Il la réveille en lui caressant la joue timidement.
Elle ouvre de grands yeux ensommeillés. Le visage de Wes à deux doigts du sien. Elle remarque une fossette qui souligne son demi-sourire. Une petite bulle éclate dans son ventre.
- On est à Paris?
- Oui, près de chez moi, il faut marcher un peu parce que je n'ai pas de place de parking ... mais tu préfères sans doute dormir chez toi?
Il se gratte un peu la tête, soudain mal à l'aise.
- Non. répond-elle déterminée en ouvrant sa portière.
Après avoir laissé les souvenirs ressurgir, la dernière chose dont elle ait envie est de se retrouver seule, et encore moins dans l'espace qu'elle partage d'habitude avec Chloé. Et puis Wes pourrait changer d'avis. Elle ne lâchera pas son ticket pour retrouver Emile.
Ils marchent bien 15 mn, empruntant des ruelles de plus en plus sombres. Wes prie pour que son coloc ait un peu rangé. Et aéré aussi. Que la salle de bains (un bien grand mot) soit dans un état présentable. Il aurait dû se garer encore plus loin, ils s'approchent bien trop vite et il ne sait toujours pas si Rémi a lu son message.
Arrivés à son immeuble, il guide son invitée dans la cage d'escalier en montant les six étages au ralenti.

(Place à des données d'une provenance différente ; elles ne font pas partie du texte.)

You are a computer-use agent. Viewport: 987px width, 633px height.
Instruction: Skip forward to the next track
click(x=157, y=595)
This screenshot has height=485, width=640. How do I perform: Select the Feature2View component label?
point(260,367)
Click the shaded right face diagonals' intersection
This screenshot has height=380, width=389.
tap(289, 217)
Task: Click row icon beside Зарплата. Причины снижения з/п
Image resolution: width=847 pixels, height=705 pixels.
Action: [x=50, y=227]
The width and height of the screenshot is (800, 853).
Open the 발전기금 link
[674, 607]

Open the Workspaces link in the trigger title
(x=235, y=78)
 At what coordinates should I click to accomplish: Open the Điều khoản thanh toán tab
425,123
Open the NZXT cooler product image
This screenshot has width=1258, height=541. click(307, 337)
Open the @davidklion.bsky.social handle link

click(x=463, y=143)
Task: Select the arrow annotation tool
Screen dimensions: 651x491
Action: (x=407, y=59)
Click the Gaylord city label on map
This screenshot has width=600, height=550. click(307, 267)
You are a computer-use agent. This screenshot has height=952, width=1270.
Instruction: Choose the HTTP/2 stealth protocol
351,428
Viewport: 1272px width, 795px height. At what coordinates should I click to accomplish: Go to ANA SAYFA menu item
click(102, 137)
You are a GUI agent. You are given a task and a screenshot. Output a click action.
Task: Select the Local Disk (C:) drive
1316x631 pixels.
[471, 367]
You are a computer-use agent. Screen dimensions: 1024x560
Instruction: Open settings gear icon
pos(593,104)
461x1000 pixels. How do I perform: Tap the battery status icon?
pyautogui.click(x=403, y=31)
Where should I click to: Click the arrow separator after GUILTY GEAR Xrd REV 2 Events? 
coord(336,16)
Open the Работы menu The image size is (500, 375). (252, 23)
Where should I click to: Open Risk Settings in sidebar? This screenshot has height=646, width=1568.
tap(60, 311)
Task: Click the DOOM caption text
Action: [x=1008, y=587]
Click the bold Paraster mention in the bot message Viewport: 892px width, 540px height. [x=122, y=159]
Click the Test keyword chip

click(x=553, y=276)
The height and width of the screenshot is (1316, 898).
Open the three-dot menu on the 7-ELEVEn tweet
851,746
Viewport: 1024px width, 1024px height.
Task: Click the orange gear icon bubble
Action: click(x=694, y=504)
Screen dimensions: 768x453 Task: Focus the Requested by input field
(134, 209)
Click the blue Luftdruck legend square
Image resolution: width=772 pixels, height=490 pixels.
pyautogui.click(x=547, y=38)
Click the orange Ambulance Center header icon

Quand il ouvre la porte, un puissant courant d'air les accueille, suivi du fracas d'un battant de fenêtre, une porte qui claque et un grand pantin qui court en gesticulant pour fermer le tout.
Wes le condamne d'un regard noir.
- Ben quoi mec, tu m'as dit d'aérer... heu salut... tu dois être Héloïse? Moi c'est Rémi.
- Salut, sourit Héloïse en retenant son rire.
- Ah au fait, y'a Titi qui va passer, il vient chercher son ampli... bon ciao j'y vais.
Et le grand pantin sort vers sa destination inconnue.
La nouvelle venue détaille discrètement ce nouvel univers. C'est un grand bazar vivant où on se sent immédiatement bien, comme si les deux canapés défoncés s'exclamaient « Nous n'attendions que toi! ». L'un d'eux doit servir de lit à ses heures perdues, comme en témoigne la couverture pliée à la va-vite sur le dossier. Le plafond est remarquablement bas, découpant une mezzanine dans l'espace déjà biseauté.
Wes se cognerait presque la tête, et quant à Remi ... on se demande comment il peut vivre dans un endroit si peu adapté à sa morphologie.
Sur la table basse, un Mac Pro ensablé de chips, une table de mixage, un casque audio, un micro, ... En relevant le regard, Héloïse s'aperçoit qu'il y a du matériel sono partout : des grosses enceintes, des platines, des câbles, et d'autres instruments qu'elle ne saurait nommer. Tout un équipement professionnel, visiblement financé par les économies sur le loyer.
Des rêves négociés avec le confort...
- Tu peux poser tes affaires dans ma chambre, c'est là.
Il ouvre une petite porte sur la droite. La pièce est exiguë, mais chaleureuse. Un grand lit défait, une guitare, un piano électrique, une armoire qui baille et un coffre qui doit contenir bien des trésors.
- Attend je vais changer les draps.
Héloïse repère un autre lecteur CD, et plein, plein de disques, éparpillés un peu partout.
Quand Wes revient les bras chargés de linge, elle remarque son regard voilé de fatigue. Il est presque une heure du matin et il a roulé depuis la veille... Elle culpabilise de ne pas avoir pris le volant, et lui adresse pardon dans un regard.
Une voix cristalline interrompt soudain leur dialogue silencieux.
- Hé ho, il y a quelqu'un ? Pourquoi y'a plus de bière dans le frigo?
Héloïse sursaute légèrement.
- Quelle cireuse, elle vient toujours me casser les pieds celle-là...
Wes repart vers l'entrée, Héloïse se coulant derrière lui, aussi curieuse qu'intimidée.
Dans la salle, un derrière bien moulé dans un jean skinny noir ressort du frigo. La propriétaire se relève en balayant ses longues mèches sous son bob noir. Une blonde magnifique, encore plus grande et fine que Rémi, se jette sur Wes.
- Wes !! T'es déjà rentré ?! Je suis tellement contente!
Elle lui claque un baiser sur la joue avant de reprendre :
- Marley joue au Karik Club ce soir, viens on descend!
- Pas ce soir, on a eu une longue route et on est claqué, dit-il en signalant Héloïse.
-Oh.
Le sourire de la blonde a fané d'un coup.
- Ok. Bon. A une prochaine alors.
Et elle repart comme elle est venue, en laissant la porte grande ouverte.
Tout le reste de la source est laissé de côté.